Let 2020 mark the end of the over-the-top New Year’s Eve and its dreaded resolutions
It’s time to start using the arrival of new year’s to reflect back, rather than to plan forward, writes Louise Slyth.
Why is there always so much pressure to have the most fabulous New Year’s Eve? It has evolved from being the one night a year when we were allowed to stay up late, to somehow become a barometer for the 365 days ahead of us. If you’re not having the most sparkly, champagne-soaked evening, dressed in finery and surrounded by amazing friends, then the night, and the year, are a total disaster.
With so much expectation, no wonder it’s always a flop.
One of the things this year has taught me is that I tend to reflect upwards, not downwards. By that, I mean I compare myself to the A list, but never to someone less fortunate than myself. I suspect we have all been guilty of this in the past, but 2020 will hopefully have made us all re-evaluate. This year, as the bells strike midnight, I will be focusing on gratitude – I’m thankful for all the things I previously took for granted – good health, a loving family and for the first time in months, some hope (thank you, BioNTech) that things will soon be getting back to normal.

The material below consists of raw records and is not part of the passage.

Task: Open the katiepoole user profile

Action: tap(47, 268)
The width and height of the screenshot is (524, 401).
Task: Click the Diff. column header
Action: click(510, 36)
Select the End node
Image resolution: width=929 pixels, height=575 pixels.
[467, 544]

I have never understood why we set our life goals in January. Yes, it’s the start of the year, but it’s also dark and dismal. Chances are, we are living off the fumes of too many mince pies and engaging in mortal combat for the last green triangle. This is not the time to set lofty goals, this is the time to regroup and reflect. I have always felt that September, with its crisp back-to-school feeling in the air, is a better time for objective setting and challenges.
But I am a big believer in rituals, so this year I have been looking for the life lessons to be gained from another year on the planet. Reviewing the past rather than agonising about the future. January will be less about taking on additional burdens and more about setting myself free of some.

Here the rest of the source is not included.